Are you tired of incessant attacks that target your infrastructure, all these suspicious connection attempts that give you cold sweats?
So here Firehola formidable safety solution that will transform your basic firewall into Fort Knox.
Firehol is based on a simple but very effective principle: the pooling of knowledge of the cybersecurity community. Teams from the whole world monitor and identify malicious IP addresses, thus creating Blocking lists (Blocklists) regularly updated.
These lists cover a wide range of threats such as active botnets networks, spam sources, brute force attacks, vulnerability scanners and of course all that is proxy malicious
The establishment of Firehol is simply done, you will see. Let’s start with the basic installation:
sudo apt-get install fireholwget https://raw.githubusercontent.com/firehol/blocklist-ipsets/master/update-ipsets.shchmod +x update-ipsets.sh
Then let’s activate the lists that interest us:
./update-ipsets.sh enable dshield spamhaus_drop spamhaus_edrop./update-ipsets.sh
You will find there Dshield held by the Institute without institute, allowing to dentify the 20 most aggressive subnets but also Spamhaus drop which is an absolute reference to block networks diverted by cybercriminals and of course Abuse.ch which remains again and always an excellent source for known botnets and malware.
There is also:
- Openbl : Hunt down attacks by brute force
- Blockist.de : Aggregates the abuse reports of thousands of servers
- Emerging Threats : Identifies emerging threats
Here is an example of Firehol configuration that uses these lists:
cat /etc/firehol/firehol.confwan="eth0"ipset4 create whitelist hash:netipset4 add whitelist 192.168.0.0/16for x in dshield spamhaus_drop spamhaus_edropdo ipset4 create \${x} hash:net ipset4 addfile \${x} ipsets/\${x}.netset blacklist4 full inface "\${wan}" log "BLACKLIST \${x^^}" ipset:\${x} \ except src ipset:whitelistdoneEOF
To maintain your protection up to date, add the script to your Crontab:
crontab -e*/12 * * * * /chemin/vers/update-ipsets.sh >/dev/null 2>&1
Let’s start with a crucial point: strategic whitist. It is the basis of a good configuration. You absolutely must create a white list of your trust IP. I’m talking about your own IP, but also those of your business partners and your cloud services.
Log monitoring is absolutely crucial and you must regularly analyze your blocking newspapers to identify anomalies and identify the potential for false positives. Regarding performance optimization, I have a tip for you: limit the number of active lists and use Hash type ipsets: net. It is much more effective and it consumes fewer resources. Besides, speaking of system resources, be careful not to get carried away: the more lists you activate, the more your server will sweat. It’s mathematical!

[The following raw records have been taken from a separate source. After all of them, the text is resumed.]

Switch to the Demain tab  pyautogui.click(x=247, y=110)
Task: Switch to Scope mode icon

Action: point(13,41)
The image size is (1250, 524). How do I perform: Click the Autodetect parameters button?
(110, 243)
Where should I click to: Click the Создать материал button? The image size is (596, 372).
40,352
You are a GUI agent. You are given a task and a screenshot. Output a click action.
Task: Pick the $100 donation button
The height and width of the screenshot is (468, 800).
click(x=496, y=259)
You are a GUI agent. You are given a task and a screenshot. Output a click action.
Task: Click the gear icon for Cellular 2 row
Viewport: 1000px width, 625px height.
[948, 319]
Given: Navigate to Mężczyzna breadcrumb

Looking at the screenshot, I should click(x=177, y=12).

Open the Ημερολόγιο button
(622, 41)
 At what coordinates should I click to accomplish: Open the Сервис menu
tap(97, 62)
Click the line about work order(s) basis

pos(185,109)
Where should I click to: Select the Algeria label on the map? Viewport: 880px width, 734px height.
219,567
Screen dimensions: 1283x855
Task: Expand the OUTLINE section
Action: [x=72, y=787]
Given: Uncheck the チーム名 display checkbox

IPETTS are really the Rolls of filtering solutions. For what ? Well because it offers ultra-fast research thanks to the hash (we talk about o (1) for the nerds), flexibility of phew with dynamic update without having to recharge everything, and a scalability that tears since you can manage millions of entries without blinking.
For the most motivated of you, you can also push the defect even further with advanced features such as Geoip Blocking to block certain countries (sorry the friends), the Liking Sailing to avoid being spammed, and filtering Application level to be even more precise in your protection. Do not forget to clean up regularly in your lists because some become obsolete faster than a French government, so regularly check their relevance.
Here are friends! With all this, you have enough to set up concrete protection! To explore all possibilities and consult the detailed statistics of the blocking lists, visit https://iplists.firehol.org/
Thanks to Lorenper for this superb discovery!